Discipline or Regret
Writing, Cool Stuff September 25th, 2006Last night, a friend of mine recounted a familiar story and offered his two-cents on the story’s theme.
When I was little, I remember Mom reading me the story about the Grasshopper and the Ants. Grasshopper comes along in the spring and wants to spend all his time playing. He tries to get the ants to play along, but they’ve got work to do, storing food for the winter. They suggest that he does the same.
“But winter’s such a long way off!” says the Grasshopper, and he plays all summer.
When winter comes, and Grasshopper has no food, he comes begging to the Ants to let him in. They do, of course, since this is a sugar-coated story and shows that the Ants have compassion.
The story should’ve ended with the Grasshopper freezing to death. That’s what would have happened in real life. The Grasshopper, stuck in the snow and dying, would have shaken his fist in the air and proclaimed, “It isn’t fair!”
But, by golly, it’s fair. He discovered the rules when the Ants told him, and he chose to play instead of to work.

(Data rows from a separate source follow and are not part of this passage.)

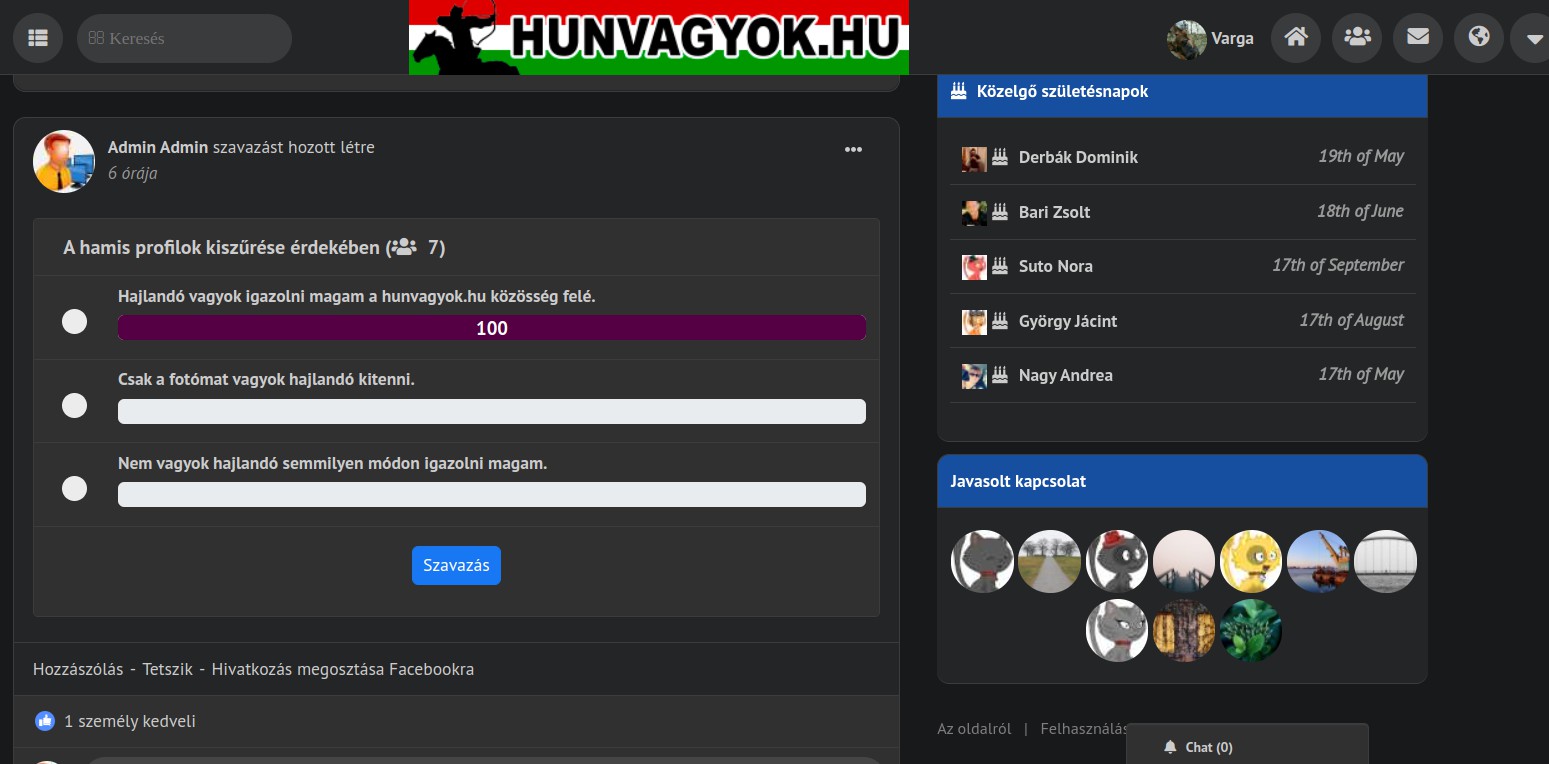
Task: Click the Keresés search field
Action: coord(185,39)
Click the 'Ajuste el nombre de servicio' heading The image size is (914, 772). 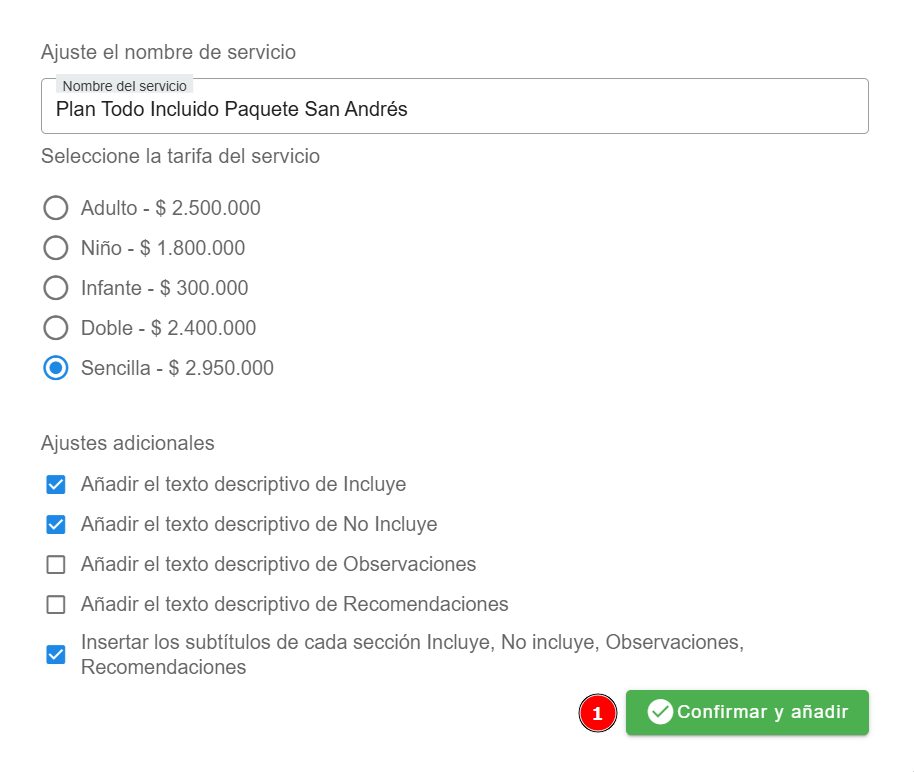coord(168,52)
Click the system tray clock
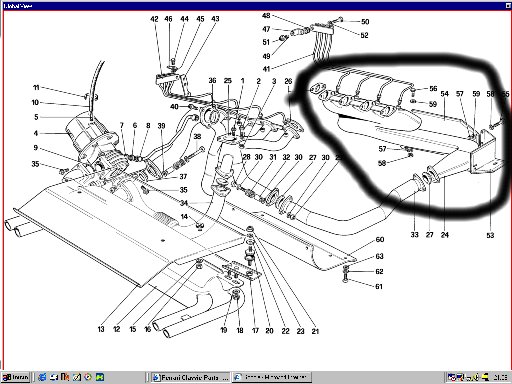 [500, 377]
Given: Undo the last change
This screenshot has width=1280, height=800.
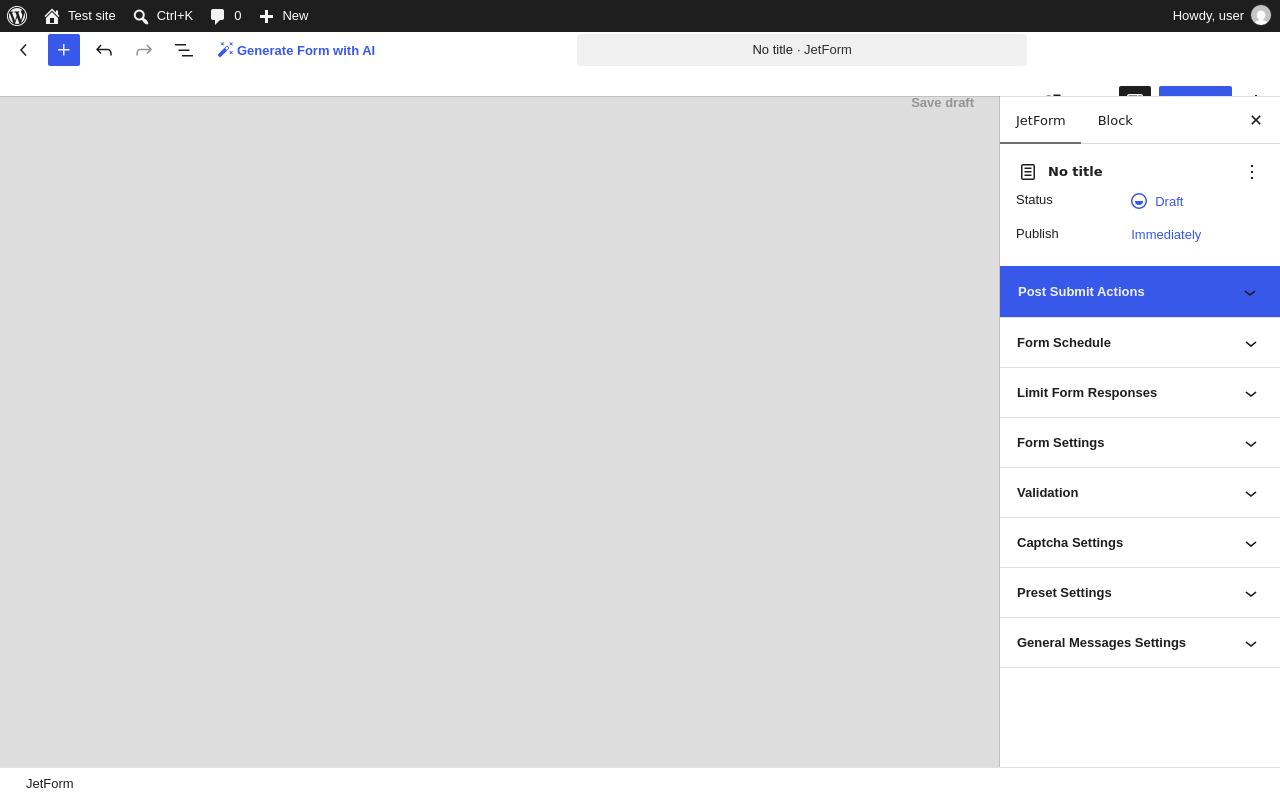Looking at the screenshot, I should pos(104,50).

In order to succeed in life, you have to figure out the rules and play by them.
One of the rules of success stems directly from the Grasshopper/Ants fable:
Every one of us will pay a price eventually. Life is a toll road. To use it, you pay up front, or you pay at the end, but no matter what, you will pay one of these tolls.
Feel the Pain of Discipline. Or, Feel the Pain of Regret.

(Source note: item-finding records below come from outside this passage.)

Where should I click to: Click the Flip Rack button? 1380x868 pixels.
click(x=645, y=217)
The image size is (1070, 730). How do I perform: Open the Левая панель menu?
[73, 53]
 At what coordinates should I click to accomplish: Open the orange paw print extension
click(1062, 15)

A little bit of work/discipline daily goes a long way to erasing the regret at the end of the road. Lack of discipline at the beginning feeds into how much regret we feel later on in life.
Luckily, we know the rules. We get to choose.

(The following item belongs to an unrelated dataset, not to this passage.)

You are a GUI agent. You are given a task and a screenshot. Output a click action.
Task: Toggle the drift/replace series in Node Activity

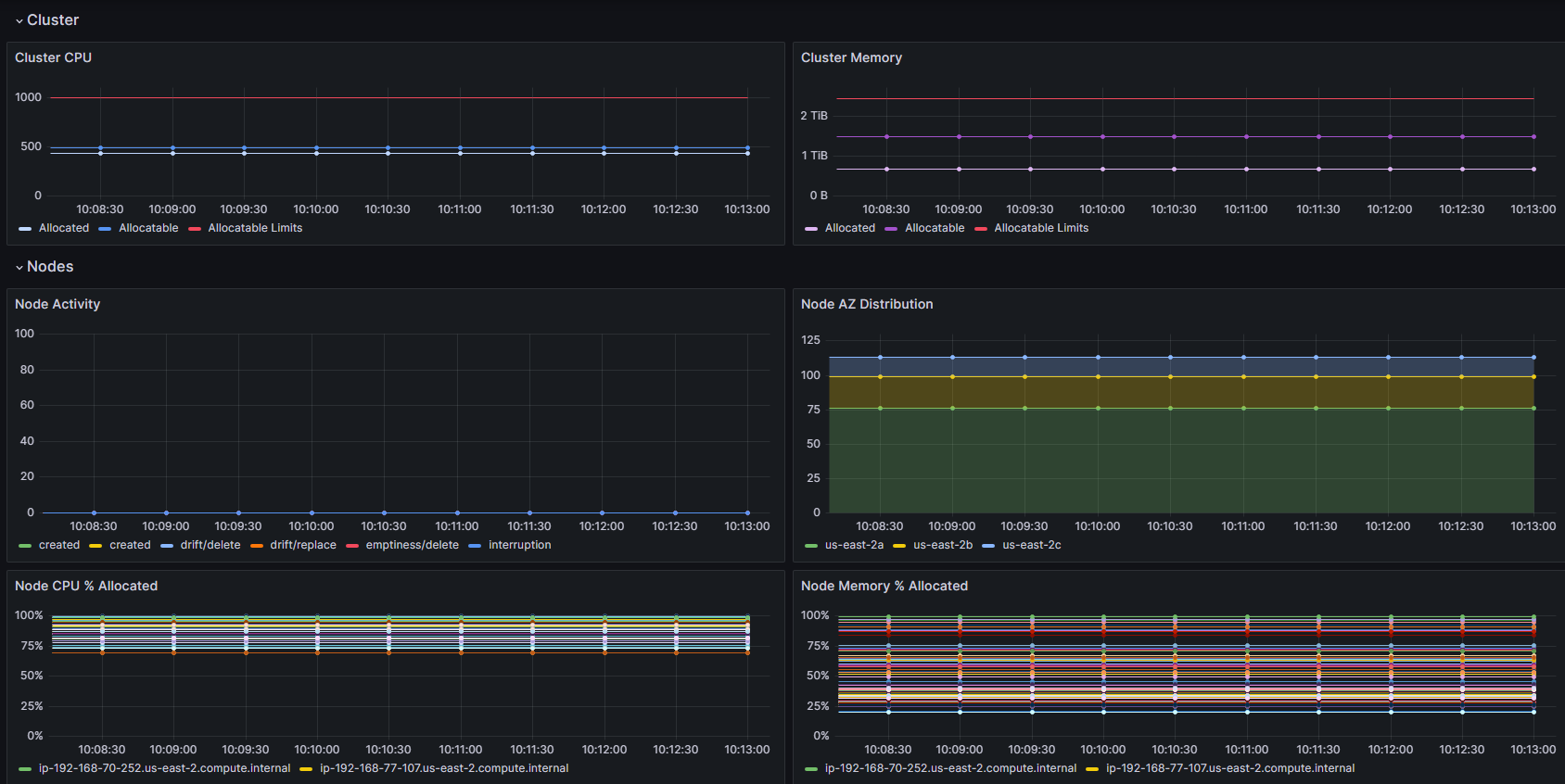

The Pain of Discipline now. Or the Pain of Regreat later on.
September 26th, 2006 at 11:14 pm
I like the suger-coated version better, because I think the compassionate ants are more true to life, unless you advocate letting people freeze to death because you don’t think they work hard enough. Doesn’t actually meet the point of your essay, but I thought it needed saying.
September 28th, 2006 at 11:03 am
I agree that there is something nice about the charity that the Ants show the Grasshopper. I thought about mentioning that. However, it depends on what point you’re trying to make with the story. In either version, it’s better to be in the shoes of the Ants.